First, thanks to TradingView user russ.brown.52 for putting up your long term trendlines chart on the DJIA. I decided to add some internal trendlines (in green) that capture the movement within the extremes of price. You can see that those internal trendlines are just under the current market from 14000-9000, but rising steadily.

I then added some important points about how the FED has acted strongly to avoid the DISASTER that we experienced in the post 1974 environment for the stock market where inflation ripped apart the values of stocks by over 64%. Although most people argue that current inflation rates are much higher than are reported, keeping rates lower than historically normal has kept the system afloat and awash in cash and credit.

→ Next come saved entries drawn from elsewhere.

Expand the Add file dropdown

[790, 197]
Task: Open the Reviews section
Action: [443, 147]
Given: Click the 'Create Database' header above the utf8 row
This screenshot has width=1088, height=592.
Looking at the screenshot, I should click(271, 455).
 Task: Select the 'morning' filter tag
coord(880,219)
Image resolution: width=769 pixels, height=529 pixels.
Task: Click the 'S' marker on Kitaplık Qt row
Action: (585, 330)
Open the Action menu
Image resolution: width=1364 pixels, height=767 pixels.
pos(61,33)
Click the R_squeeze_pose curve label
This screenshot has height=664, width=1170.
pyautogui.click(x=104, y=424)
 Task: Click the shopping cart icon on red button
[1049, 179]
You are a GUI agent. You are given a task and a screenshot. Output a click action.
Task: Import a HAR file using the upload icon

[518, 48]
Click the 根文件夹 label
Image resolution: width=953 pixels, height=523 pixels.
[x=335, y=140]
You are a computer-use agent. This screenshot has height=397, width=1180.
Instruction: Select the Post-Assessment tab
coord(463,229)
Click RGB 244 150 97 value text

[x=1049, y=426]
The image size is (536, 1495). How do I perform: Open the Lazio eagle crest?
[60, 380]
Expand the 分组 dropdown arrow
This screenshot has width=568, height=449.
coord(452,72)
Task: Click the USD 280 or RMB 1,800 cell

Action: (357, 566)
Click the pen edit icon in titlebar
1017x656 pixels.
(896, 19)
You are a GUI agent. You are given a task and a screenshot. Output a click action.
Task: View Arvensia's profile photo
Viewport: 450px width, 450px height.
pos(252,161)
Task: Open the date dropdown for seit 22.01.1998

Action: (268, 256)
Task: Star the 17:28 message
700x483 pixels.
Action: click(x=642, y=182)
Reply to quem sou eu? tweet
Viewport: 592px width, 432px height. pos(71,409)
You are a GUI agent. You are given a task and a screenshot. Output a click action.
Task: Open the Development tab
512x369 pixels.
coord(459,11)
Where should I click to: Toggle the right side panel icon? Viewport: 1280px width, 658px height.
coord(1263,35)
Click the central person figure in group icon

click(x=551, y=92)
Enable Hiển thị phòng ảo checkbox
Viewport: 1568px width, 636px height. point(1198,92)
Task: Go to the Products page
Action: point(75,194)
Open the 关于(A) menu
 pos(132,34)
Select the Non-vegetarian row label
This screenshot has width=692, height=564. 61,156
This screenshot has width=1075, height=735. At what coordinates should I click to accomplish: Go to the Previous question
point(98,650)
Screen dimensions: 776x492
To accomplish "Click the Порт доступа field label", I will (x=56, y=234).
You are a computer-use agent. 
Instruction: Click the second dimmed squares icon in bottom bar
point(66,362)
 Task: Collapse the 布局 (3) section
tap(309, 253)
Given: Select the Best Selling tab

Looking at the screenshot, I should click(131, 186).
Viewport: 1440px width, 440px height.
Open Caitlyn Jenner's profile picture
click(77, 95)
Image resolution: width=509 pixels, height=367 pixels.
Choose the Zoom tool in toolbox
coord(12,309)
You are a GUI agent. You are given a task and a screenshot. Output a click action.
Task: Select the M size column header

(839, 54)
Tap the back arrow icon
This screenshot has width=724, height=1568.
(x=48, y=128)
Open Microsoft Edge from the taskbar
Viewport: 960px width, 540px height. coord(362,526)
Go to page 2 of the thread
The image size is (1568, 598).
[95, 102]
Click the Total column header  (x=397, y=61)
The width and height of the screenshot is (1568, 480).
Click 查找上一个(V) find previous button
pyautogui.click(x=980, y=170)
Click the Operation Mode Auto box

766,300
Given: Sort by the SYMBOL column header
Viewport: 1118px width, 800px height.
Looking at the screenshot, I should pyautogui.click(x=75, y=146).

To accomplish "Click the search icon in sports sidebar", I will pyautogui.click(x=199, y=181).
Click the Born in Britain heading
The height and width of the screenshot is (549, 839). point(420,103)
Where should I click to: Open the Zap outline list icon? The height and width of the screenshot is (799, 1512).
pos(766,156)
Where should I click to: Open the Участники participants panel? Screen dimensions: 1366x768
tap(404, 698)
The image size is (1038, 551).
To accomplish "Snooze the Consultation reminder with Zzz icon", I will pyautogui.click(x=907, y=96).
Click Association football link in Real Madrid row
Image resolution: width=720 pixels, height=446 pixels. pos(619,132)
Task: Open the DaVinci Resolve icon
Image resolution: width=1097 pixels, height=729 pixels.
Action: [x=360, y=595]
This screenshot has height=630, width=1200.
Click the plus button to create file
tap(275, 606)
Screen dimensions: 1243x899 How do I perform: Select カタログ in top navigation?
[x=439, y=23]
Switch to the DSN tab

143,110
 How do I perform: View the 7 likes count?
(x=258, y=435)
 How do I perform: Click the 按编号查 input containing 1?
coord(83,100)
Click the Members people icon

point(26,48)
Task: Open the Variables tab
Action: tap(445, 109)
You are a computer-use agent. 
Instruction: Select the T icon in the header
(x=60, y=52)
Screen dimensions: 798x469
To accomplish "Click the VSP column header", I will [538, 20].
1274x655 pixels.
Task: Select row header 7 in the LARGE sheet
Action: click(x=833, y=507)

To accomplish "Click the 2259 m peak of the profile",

I then added the market cycles from 1942-1981 and 1981-present are very similar and fortunately for me I found the pattern in 2001 and have been able to find innumerable comparisons and unreal similarities of those two time frames. Although I missed publishing a book to announce to the world, I did present my findings to hundreds of people through my investment group, presentations direct to hedge funds and many individual investors over the past 13 years. I encourage you to read the books by Harry Dent. His books go a long way towards explaining the population cycles that drove this pattern. In short, we face the headwinds of people leaving the workforce in the next 10 years and the costs of caring for our elderly population. We also face the lack of spending from large family households going forward, which will restrain economic activity for well over a decade.

I hope you can take away from this chart that it is important to understand the long term cycles driving the market. I would add that it is important to begin to hedge any risks associated if the market were to return to its long term trends. The market is poised to drift sideways to up 30% for another 10-20 years and confound a majority of people. This chart shows us that we need to find other ways to grow our retirement portfolios because the average stock is not going to generate a big enough return. We have to find growth stocks that can increase by multiples as opposed to earning 3%-6% at best in the stock market for the next 10-20 years.

So, thank you to the FED for doing everything you could to keep from repeating the pattern of the past. And sorry to the savers and the retirees who have had to suffer because reported inflation is not keeping up with real-world price increases and for not being able to earn a decent return from your savings in the bank.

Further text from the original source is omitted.